Es decir, que si a principios de los años 80 se separaba un matrimonio de cada 12, actualmente se separan dos de cada tres. Y si la tendencia continúa, en los próximos años habrá tantos matrimonios como divorcios.
“España se ha convertido, junto con Bélgica, en el país de la Europa de los 27 con mayor tasa de rupturas por matrimonios”, revela el informe. Pero además, el 93% de las rupturas termina en divorcio, y 4 de cada 10 son conflictivas.
Otro dato preocupante es que los divorcios se dan muy a menudo entre matrimonios jóvenes con menos de 5 años de duración.

“Divorcio exprés”

El IPF denuncia que la ley del “divorcio exprés” es causante directa del agravamiento de esta situación, al introducir el divorcio sin causa, provocando un aumento del 140%: “Mientras en el 2004 se divorciaban 140 matrimonios cada día, en la actualidad son 334 matrimonios cada día”.

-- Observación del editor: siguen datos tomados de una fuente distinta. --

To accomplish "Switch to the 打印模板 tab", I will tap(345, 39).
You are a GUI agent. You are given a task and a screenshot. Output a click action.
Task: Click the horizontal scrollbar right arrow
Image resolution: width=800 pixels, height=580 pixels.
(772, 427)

Otro efecto negativo de la ley ha sido el eliminar el periodo de reflexión que suponía la separación temporal, y contemporáneamente, ha habido un significativo aumento de las rupturas conflictivas.
Para el Instituto, “la ruptura Familiar se ha convertido en el principal problema de la familia española”, y las previsiones son “desoladoras”, ya que las administraciones siguen sin crear leyes que ayuden a la prevención y a la mediación familiar.